All of the data that follows should be retyped exactly as it appears.

━━━ Dataset entries

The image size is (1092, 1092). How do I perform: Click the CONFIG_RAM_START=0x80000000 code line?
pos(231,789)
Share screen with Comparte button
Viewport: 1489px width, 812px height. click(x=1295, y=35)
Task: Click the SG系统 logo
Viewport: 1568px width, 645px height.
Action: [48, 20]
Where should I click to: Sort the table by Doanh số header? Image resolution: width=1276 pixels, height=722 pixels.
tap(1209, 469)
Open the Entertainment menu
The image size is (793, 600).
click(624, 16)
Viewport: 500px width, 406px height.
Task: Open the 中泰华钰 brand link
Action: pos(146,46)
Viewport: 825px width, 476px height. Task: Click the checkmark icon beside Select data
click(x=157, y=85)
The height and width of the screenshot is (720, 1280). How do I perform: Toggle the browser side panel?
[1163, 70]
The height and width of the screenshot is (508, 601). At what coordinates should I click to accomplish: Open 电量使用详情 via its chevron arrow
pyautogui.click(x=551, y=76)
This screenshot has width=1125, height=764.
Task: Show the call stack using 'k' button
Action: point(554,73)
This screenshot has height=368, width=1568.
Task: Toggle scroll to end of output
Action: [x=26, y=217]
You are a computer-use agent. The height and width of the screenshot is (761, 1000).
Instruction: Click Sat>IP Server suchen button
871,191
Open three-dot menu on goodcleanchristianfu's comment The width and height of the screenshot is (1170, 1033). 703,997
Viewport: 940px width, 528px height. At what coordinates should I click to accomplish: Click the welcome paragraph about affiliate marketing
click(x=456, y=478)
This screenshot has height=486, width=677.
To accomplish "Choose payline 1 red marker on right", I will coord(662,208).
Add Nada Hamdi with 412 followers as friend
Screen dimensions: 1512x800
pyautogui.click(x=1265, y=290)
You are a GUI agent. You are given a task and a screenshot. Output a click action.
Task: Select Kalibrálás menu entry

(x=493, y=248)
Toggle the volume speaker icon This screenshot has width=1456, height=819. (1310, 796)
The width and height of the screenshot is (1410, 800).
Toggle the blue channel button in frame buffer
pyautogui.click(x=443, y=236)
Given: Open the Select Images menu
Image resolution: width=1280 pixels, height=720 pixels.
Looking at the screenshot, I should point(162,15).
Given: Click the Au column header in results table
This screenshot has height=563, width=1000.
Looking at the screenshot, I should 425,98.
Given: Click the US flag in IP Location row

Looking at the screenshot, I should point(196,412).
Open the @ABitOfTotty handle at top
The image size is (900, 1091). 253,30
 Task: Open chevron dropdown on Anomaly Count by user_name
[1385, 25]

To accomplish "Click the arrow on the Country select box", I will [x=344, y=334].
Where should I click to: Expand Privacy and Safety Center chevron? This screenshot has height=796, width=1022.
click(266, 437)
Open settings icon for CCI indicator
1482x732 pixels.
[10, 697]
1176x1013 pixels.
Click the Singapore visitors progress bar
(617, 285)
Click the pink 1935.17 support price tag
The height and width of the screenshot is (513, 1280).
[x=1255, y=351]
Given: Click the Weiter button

━━━━━━

- Written response -
The image size is (1092, 1092). How do I perform: Click the CONFIG_RAM_START=0x80000000 code line?
pos(231,789)
Share screen with Comparte button
Viewport: 1489px width, 812px height. click(x=1295, y=35)
Task: Click the SG系统 logo
Viewport: 1568px width, 645px height.
Action: [48, 20]
Where should I click to: Sort the table by Doanh số header? Image resolution: width=1276 pixels, height=722 pixels.
tap(1209, 469)
Open the Entertainment menu
The image size is (793, 600).
click(624, 16)
Viewport: 500px width, 406px height.
Task: Open the 中泰华钰 brand link
Action: pos(146,46)
Viewport: 825px width, 476px height. Task: Click the checkmark icon beside Select data
click(x=157, y=85)
The height and width of the screenshot is (720, 1280). How do I perform: Toggle the browser side panel?
[1163, 70]
The height and width of the screenshot is (508, 601). At what coordinates should I click to accomplish: Open 电量使用详情 via its chevron arrow
pyautogui.click(x=551, y=76)
This screenshot has width=1125, height=764.
Task: Show the call stack using 'k' button
Action: point(554,73)
This screenshot has height=368, width=1568.
Task: Toggle scroll to end of output
Action: [x=26, y=217]
You are a computer-use agent. The height and width of the screenshot is (761, 1000).
Instruction: Click Sat>IP Server suchen button
871,191
Open three-dot menu on goodcleanchristianfu's comment The width and height of the screenshot is (1170, 1033). 703,997
Viewport: 940px width, 528px height. At what coordinates should I click to accomplish: Click the welcome paragraph about affiliate marketing
click(x=456, y=478)
This screenshot has height=486, width=677.
To accomplish "Choose payline 1 red marker on right", I will coord(662,208).
Add Nada Hamdi with 412 followers as friend
Screen dimensions: 1512x800
pyautogui.click(x=1265, y=290)
You are a GUI agent. You are given a task and a screenshot. Output a click action.
Task: Select Kalibrálás menu entry

(x=493, y=248)
Toggle the volume speaker icon This screenshot has width=1456, height=819. (1310, 796)
The width and height of the screenshot is (1410, 800).
Toggle the blue channel button in frame buffer
pyautogui.click(x=443, y=236)
Given: Open the Select Images menu
Image resolution: width=1280 pixels, height=720 pixels.
Looking at the screenshot, I should point(162,15).
Given: Click the Au column header in results table
This screenshot has height=563, width=1000.
Looking at the screenshot, I should 425,98.
Given: Click the US flag in IP Location row

Looking at the screenshot, I should point(196,412).
Open the @ABitOfTotty handle at top
The image size is (900, 1091). 253,30
 Task: Open chevron dropdown on Anomaly Count by user_name
[1385, 25]

To accomplish "Click the arrow on the Country select box", I will [x=344, y=334].
Where should I click to: Expand Privacy and Safety Center chevron? This screenshot has height=796, width=1022.
click(266, 437)
Open settings icon for CCI indicator
1482x732 pixels.
[10, 697]
1176x1013 pixels.
Click the Singapore visitors progress bar
(617, 285)
Click the pink 1935.17 support price tag
The height and width of the screenshot is (513, 1280).
[x=1255, y=351]
Given: Click the Weiter button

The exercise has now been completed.